口下手な「選手会長」が得る信頼。日大ゲーム主将、FL須藤拓真。 (1/2ページ)
試合中はとにかく動き回る。信頼のバックロー
きついときにも誠実な言葉が自然に出る情熱の男人前に立つのが得意でないことは自分でも分かっている。そんな大学4年生が、ラグビー人生で初めてゲームキャプテンに指名されたのは、今年の夏合宿も終盤にさしかかった頃だった。
日大のFL須藤拓真(すとう・たくま)。群馬の強豪・明和県央高出身。172センチ、95キロ。昨季からFWの中心選手ではあるが、役職は特になし。
この夏、主将や副将らリーダー達がケガなどで相次いで試合に出られない緊急事態となり急きょ、その大役が回ってきた。首脳陣が冗談半分で「選手会長」と呼び始め、今ではその肩書きが定着している。

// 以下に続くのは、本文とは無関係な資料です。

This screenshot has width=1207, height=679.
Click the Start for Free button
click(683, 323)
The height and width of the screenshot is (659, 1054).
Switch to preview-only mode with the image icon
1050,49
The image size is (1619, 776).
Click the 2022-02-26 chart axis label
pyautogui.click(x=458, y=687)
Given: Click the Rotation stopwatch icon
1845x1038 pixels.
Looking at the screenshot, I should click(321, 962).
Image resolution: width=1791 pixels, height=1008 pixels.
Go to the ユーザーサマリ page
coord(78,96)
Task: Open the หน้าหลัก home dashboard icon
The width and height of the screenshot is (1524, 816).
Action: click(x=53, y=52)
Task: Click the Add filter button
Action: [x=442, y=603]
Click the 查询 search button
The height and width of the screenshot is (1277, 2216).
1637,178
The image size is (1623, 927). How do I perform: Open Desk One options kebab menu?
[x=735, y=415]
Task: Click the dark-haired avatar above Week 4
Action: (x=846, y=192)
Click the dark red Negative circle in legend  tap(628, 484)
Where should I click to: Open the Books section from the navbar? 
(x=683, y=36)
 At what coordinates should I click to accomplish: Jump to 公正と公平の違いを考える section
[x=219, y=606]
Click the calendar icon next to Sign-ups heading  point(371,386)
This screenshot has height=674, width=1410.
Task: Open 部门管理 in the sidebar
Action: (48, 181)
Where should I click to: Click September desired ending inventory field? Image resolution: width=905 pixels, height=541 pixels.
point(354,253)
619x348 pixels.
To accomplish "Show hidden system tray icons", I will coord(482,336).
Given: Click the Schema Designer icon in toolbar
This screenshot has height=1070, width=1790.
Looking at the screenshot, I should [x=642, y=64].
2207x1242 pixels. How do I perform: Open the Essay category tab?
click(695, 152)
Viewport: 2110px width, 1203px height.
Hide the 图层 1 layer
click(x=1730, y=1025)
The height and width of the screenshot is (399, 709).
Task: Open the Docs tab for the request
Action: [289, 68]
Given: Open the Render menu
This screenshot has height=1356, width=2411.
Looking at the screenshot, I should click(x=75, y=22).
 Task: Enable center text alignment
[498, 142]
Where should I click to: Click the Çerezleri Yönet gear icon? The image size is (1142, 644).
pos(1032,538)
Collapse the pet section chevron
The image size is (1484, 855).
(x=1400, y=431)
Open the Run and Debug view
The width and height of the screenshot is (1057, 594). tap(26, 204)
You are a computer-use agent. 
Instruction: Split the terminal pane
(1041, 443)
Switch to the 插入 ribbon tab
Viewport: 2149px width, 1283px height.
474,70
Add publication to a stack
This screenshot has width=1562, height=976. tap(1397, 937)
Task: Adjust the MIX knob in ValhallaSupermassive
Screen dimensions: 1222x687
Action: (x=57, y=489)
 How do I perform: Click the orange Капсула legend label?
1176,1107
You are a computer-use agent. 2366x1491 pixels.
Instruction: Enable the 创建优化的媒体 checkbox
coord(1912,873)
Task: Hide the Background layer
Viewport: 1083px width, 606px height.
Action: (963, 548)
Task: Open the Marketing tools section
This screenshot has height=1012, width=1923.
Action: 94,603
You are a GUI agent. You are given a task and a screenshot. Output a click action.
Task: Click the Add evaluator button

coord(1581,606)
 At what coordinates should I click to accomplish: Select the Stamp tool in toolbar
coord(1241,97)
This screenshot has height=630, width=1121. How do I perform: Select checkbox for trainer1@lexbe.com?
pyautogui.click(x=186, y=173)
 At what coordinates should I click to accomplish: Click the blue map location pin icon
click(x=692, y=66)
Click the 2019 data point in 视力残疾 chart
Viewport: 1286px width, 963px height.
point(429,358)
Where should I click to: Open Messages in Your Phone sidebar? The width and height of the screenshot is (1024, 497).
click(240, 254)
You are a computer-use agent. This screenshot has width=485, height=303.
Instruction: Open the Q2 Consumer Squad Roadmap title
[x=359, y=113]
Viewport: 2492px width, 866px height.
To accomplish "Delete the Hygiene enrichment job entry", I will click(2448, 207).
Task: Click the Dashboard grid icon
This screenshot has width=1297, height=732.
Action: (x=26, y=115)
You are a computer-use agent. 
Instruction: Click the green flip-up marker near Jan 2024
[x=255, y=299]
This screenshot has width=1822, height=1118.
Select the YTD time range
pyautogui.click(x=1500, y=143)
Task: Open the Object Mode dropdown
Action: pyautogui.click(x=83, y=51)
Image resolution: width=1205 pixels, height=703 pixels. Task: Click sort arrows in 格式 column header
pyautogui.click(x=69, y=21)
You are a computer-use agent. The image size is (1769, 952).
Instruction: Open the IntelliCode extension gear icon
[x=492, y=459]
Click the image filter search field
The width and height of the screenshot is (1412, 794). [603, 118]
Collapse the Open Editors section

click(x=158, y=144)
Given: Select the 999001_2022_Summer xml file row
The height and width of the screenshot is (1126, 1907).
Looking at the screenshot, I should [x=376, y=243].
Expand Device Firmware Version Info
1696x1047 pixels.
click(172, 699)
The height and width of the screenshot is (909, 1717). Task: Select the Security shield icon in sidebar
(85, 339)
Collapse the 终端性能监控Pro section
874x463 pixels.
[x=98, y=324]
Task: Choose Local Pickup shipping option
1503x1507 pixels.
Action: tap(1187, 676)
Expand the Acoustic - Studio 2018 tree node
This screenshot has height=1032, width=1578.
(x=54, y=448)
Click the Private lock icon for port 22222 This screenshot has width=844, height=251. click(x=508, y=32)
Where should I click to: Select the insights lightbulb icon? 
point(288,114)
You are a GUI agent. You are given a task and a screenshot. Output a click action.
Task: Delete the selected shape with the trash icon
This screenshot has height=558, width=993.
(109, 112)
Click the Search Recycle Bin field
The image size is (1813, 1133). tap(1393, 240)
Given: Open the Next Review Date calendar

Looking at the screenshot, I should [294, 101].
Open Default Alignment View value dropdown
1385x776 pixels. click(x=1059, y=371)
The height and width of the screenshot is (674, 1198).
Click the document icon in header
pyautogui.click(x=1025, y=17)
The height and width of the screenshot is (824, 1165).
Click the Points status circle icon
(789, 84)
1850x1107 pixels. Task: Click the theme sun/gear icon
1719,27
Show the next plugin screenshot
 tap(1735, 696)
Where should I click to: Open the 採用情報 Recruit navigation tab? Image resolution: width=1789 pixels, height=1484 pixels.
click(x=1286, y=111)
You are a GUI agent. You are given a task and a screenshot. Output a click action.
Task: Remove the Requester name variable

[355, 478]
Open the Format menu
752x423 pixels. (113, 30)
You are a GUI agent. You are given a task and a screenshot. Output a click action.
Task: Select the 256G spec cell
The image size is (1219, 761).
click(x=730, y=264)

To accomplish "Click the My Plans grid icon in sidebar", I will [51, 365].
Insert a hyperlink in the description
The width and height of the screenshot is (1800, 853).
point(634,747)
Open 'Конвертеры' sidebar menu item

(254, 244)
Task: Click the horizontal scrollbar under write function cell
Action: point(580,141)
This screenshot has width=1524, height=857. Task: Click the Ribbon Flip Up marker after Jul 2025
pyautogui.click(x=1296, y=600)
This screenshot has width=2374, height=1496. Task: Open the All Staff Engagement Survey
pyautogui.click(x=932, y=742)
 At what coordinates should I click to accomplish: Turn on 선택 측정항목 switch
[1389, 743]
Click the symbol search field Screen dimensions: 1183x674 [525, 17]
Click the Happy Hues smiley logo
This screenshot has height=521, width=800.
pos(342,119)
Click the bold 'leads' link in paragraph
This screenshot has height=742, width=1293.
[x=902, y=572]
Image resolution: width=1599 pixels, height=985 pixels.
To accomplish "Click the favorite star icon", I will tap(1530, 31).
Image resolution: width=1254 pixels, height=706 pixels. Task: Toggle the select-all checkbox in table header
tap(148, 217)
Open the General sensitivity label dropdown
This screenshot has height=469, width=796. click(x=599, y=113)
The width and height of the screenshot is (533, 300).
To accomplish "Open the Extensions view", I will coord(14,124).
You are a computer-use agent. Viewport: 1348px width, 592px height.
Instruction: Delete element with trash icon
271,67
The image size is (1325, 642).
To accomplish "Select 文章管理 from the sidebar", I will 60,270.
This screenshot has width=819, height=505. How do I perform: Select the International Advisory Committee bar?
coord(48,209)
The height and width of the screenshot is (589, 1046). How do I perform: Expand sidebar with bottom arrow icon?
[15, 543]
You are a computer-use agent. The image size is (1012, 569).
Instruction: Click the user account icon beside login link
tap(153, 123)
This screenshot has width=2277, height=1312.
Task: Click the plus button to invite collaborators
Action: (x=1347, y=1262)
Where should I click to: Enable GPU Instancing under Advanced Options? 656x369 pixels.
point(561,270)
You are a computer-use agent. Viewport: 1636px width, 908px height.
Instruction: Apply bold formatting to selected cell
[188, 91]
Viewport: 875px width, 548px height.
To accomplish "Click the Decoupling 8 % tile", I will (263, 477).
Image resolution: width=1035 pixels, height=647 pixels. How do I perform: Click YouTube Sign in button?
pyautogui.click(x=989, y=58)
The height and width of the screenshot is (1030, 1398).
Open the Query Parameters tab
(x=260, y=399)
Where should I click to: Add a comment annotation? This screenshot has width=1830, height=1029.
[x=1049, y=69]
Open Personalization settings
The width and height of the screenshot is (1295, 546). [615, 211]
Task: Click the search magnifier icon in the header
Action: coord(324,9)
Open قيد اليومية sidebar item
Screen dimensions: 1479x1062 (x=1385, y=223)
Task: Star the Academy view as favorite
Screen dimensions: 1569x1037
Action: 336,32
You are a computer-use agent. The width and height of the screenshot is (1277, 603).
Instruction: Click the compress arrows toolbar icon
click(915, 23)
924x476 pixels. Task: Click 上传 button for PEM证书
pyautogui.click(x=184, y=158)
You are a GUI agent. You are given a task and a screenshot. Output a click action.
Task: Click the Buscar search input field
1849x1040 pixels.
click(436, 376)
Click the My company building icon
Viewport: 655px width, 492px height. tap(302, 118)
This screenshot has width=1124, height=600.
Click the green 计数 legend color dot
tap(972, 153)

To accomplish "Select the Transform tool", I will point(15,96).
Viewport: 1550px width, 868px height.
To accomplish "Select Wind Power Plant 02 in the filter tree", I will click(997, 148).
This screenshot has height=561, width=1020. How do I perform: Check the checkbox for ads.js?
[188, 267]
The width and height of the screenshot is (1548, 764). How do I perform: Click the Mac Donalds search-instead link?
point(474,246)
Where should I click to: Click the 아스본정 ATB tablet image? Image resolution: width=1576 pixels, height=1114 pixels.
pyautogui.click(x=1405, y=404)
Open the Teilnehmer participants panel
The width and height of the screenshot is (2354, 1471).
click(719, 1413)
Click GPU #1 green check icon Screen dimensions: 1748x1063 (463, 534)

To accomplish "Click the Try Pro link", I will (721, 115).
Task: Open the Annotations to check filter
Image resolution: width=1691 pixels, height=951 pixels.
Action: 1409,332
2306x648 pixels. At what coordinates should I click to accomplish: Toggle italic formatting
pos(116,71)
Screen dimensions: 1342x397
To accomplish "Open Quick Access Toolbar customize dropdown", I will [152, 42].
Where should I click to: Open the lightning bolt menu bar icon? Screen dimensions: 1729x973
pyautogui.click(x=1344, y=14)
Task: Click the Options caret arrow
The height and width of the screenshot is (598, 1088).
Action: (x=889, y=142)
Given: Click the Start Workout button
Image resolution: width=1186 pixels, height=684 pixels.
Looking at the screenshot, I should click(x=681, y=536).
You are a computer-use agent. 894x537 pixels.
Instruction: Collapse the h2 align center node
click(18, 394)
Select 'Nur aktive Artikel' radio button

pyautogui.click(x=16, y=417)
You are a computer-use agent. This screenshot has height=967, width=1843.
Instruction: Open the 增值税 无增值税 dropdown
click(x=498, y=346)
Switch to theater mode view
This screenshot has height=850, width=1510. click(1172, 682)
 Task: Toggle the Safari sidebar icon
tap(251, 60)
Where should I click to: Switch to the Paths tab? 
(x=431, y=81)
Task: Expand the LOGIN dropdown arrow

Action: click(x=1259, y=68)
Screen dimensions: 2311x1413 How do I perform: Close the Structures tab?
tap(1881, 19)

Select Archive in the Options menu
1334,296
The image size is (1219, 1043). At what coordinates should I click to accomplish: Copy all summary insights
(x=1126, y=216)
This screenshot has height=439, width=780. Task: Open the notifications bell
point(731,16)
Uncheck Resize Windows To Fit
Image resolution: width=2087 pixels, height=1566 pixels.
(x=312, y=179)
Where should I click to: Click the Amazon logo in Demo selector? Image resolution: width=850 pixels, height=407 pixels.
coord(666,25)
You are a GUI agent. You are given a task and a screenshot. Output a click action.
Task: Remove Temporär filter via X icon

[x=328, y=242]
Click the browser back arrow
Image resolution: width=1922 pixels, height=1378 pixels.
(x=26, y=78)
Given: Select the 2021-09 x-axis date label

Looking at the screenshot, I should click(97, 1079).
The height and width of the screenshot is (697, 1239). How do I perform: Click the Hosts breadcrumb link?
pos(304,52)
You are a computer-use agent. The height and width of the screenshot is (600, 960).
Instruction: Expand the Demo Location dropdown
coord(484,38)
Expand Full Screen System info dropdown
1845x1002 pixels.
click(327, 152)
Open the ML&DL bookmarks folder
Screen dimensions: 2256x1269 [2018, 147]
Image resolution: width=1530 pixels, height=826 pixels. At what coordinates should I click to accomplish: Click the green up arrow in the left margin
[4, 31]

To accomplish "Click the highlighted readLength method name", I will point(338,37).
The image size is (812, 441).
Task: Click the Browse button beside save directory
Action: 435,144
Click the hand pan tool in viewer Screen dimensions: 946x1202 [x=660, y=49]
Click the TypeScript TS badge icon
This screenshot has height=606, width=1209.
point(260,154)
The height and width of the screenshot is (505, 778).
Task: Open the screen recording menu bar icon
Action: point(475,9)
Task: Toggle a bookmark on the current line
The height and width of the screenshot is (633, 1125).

目立つプレーをしなくても絶大な信頼を得ている。走行距離やタックル数などの個人スタッツを分析すれば、常にFWトップの数値。
「ゲインしたり抜けたりするわけでもないけど、運動量を上げて、セービングとか、泥臭くやっていくことだけは心がけています」
とつとつと紡ぐ言葉にプライドがのぞく。試合後は必ず体のどこかを痛めているが意に介さない。
FWを鍛える川邊コーチも「最短距離で真っ直ぐボールに飛び込んでいく」と感心する。ノーサイドの笛まで姿勢低くイーブンボールに執着し続ける存在。玄人好みのプレーヤーだ。
集団を率いるような経験はこれまで皆無に等しかった。3人兄弟の真ん中。生来自己主張をしてきたタイプでもない。
「試合までの間に声を掛けてベストな雰囲気に持っていくのが大変。言葉がなかなか出てこなくて…」
柄にもなく「リーダーとは」とネット検索してしまったこともあるという。
スタッフが明かしたのは、飲み会での「泣き上戸」という一面。人知れず重圧を感じているのではと心配にもなるが、だいたい覚えていないそうだ。
「嫌だとまでは思っていません。